** Short problem **
Please convert the items into a numbered list, leaving out blank lines, starting at the line that contains "How do I perform: Click" and continuing through the end of the items.

— start of Available data —

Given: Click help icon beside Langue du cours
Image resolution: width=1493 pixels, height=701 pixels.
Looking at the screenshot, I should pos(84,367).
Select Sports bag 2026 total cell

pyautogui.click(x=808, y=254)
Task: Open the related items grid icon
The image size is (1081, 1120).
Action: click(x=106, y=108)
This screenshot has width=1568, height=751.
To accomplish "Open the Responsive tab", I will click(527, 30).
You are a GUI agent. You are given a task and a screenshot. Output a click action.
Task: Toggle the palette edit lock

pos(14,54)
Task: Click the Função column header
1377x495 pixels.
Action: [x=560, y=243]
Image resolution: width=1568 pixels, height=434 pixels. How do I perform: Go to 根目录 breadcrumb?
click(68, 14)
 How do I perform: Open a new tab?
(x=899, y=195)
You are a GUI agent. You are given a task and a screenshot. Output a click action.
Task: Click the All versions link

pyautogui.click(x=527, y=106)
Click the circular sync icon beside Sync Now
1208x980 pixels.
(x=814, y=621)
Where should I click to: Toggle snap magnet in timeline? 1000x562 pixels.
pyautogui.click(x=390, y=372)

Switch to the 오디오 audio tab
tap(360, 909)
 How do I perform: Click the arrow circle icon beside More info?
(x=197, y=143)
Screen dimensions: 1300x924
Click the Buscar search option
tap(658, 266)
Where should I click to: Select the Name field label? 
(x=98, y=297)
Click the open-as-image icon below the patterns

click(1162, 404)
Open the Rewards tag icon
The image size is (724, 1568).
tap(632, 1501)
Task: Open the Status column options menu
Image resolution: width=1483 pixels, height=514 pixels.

— end of Available data —

** Complete output **
1.  How do I perform: Click the arrow circle icon beside More info?
2. (x=197, y=143)
3. Screen dimensions: 1300x924
4. Click the Buscar search option
5. tap(658, 266)
6. Where should I click to: Select the Name field label? 
7. (x=98, y=297)
8. Click the open-as-image icon below the patterns
9. click(1162, 404)
10. Open the Rewards tag icon
11. The image size is (724, 1568).
12. tap(632, 1501)
13. Task: Open the Status column options menu
14. Image resolution: width=1483 pixels, height=514 pixels.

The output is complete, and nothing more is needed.